» **About this task**
Reproduce the lines below verbatim, beginning with the line that contains "pixels, height=981 pixels." and continuing through the line that contains "Image resolution: width=622".

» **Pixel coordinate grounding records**
-------------------------
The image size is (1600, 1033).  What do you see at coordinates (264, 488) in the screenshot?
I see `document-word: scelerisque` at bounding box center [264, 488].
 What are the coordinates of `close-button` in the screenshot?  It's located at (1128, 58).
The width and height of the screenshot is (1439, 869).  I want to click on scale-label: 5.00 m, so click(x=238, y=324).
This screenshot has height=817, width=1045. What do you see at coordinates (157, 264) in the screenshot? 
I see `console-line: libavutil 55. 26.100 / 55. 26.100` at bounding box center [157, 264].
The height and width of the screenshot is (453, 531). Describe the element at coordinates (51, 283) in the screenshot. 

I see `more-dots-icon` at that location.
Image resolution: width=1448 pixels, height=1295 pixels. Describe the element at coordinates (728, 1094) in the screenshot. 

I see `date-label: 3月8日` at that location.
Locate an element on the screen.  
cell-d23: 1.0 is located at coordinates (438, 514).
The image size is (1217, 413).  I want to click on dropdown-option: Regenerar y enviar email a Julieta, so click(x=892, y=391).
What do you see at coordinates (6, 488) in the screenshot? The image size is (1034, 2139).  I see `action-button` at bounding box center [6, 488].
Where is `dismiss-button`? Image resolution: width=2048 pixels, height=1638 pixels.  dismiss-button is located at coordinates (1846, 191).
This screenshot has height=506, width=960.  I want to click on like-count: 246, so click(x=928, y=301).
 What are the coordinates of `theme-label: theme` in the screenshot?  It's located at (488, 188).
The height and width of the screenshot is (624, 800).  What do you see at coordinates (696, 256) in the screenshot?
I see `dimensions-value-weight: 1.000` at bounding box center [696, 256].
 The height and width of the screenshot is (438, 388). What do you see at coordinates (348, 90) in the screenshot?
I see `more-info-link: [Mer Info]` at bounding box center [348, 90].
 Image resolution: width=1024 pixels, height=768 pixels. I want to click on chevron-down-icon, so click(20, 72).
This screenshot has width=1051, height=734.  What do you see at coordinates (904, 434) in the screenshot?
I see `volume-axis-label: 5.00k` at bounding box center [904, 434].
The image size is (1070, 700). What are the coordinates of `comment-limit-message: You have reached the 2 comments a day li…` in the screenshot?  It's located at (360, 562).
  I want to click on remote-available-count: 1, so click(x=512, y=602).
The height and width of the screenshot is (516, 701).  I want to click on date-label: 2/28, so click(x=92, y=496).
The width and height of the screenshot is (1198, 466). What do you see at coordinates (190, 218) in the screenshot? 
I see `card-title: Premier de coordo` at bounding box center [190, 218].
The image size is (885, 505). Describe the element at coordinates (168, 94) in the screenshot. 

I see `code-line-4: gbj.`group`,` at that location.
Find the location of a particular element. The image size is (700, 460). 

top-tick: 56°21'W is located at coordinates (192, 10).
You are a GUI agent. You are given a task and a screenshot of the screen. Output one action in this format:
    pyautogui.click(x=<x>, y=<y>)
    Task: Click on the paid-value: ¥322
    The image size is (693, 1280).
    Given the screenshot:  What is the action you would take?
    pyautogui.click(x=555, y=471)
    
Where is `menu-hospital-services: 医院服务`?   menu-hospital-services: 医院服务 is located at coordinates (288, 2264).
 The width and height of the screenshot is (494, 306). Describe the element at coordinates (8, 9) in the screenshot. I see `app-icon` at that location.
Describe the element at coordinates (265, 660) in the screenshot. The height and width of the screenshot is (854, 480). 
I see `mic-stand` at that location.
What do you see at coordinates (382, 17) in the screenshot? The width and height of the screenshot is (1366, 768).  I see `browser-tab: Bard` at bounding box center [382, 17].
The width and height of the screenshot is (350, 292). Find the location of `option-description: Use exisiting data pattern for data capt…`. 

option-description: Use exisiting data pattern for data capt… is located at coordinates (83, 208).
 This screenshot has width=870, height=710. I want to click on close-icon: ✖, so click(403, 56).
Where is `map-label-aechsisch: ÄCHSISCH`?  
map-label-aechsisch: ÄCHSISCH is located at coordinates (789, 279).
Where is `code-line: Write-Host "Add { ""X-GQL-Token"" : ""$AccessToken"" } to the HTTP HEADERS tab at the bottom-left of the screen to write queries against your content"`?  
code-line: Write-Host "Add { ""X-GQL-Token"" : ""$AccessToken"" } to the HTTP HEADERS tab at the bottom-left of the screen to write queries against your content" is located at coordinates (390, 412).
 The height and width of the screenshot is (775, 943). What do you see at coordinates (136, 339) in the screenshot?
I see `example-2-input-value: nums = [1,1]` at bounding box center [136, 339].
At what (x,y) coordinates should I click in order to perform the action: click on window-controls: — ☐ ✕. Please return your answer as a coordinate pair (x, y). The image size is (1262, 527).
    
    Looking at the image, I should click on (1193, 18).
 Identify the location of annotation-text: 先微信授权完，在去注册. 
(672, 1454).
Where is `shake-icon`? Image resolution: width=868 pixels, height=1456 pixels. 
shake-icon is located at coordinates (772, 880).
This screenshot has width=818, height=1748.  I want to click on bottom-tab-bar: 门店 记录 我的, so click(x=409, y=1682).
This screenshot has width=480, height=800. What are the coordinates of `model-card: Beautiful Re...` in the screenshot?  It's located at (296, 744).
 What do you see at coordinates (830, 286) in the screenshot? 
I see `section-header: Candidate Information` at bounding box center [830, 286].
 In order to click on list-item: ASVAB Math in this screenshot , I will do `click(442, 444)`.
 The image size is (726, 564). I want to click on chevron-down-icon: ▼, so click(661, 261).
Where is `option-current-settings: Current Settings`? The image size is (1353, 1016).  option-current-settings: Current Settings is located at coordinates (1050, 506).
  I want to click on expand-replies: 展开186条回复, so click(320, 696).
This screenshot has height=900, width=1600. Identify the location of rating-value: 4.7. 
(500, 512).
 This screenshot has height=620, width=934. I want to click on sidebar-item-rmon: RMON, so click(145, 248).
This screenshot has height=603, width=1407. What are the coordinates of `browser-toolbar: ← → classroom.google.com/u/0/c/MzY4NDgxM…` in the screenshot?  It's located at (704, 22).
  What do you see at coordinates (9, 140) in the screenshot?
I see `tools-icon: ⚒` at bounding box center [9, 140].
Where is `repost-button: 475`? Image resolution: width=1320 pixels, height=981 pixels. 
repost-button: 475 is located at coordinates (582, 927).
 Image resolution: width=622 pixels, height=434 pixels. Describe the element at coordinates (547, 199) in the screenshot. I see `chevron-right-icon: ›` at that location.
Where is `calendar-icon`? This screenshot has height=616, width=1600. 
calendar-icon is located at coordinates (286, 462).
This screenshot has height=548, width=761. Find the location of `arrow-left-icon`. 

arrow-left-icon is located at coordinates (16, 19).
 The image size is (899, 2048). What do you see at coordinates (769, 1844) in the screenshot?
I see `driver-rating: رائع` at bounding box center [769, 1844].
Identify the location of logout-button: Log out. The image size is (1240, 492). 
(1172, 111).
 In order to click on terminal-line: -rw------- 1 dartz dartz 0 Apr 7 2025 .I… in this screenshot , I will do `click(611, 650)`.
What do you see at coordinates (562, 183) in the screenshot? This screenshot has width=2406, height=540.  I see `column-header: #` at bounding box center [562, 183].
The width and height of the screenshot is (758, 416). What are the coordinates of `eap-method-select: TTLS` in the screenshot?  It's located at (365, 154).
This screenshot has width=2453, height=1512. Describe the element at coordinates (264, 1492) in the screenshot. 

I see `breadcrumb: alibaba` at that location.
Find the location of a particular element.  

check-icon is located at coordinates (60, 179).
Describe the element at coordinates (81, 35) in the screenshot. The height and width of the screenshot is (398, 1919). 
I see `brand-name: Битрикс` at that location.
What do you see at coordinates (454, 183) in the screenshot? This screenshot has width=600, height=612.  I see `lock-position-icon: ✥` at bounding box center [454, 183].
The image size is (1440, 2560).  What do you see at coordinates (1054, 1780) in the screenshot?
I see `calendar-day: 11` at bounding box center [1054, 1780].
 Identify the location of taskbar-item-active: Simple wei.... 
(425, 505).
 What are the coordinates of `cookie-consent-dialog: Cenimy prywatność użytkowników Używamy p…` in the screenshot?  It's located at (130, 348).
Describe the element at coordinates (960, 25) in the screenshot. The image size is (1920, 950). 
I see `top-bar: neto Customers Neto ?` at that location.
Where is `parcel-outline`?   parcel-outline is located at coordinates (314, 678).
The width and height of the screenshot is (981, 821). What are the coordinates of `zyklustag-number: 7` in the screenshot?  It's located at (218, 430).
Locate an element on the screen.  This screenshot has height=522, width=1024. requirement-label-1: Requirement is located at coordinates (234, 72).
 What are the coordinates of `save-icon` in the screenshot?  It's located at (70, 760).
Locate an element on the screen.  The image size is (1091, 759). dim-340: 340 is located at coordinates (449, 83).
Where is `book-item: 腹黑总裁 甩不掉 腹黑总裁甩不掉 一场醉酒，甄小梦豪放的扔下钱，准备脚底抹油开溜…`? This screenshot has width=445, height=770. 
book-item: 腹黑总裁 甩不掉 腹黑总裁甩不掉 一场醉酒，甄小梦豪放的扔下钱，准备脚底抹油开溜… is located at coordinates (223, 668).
-------------------------
» **Solution below**
Where is `repost-button: 475`? Image resolution: width=1320 pixels, height=981 pixels. 
repost-button: 475 is located at coordinates (582, 927).
 Image resolution: width=622 pixels, height=434 pixels. Describe the element at coordinates (547, 199) in the screenshot. I see `chevron-right-icon: ›` at that location.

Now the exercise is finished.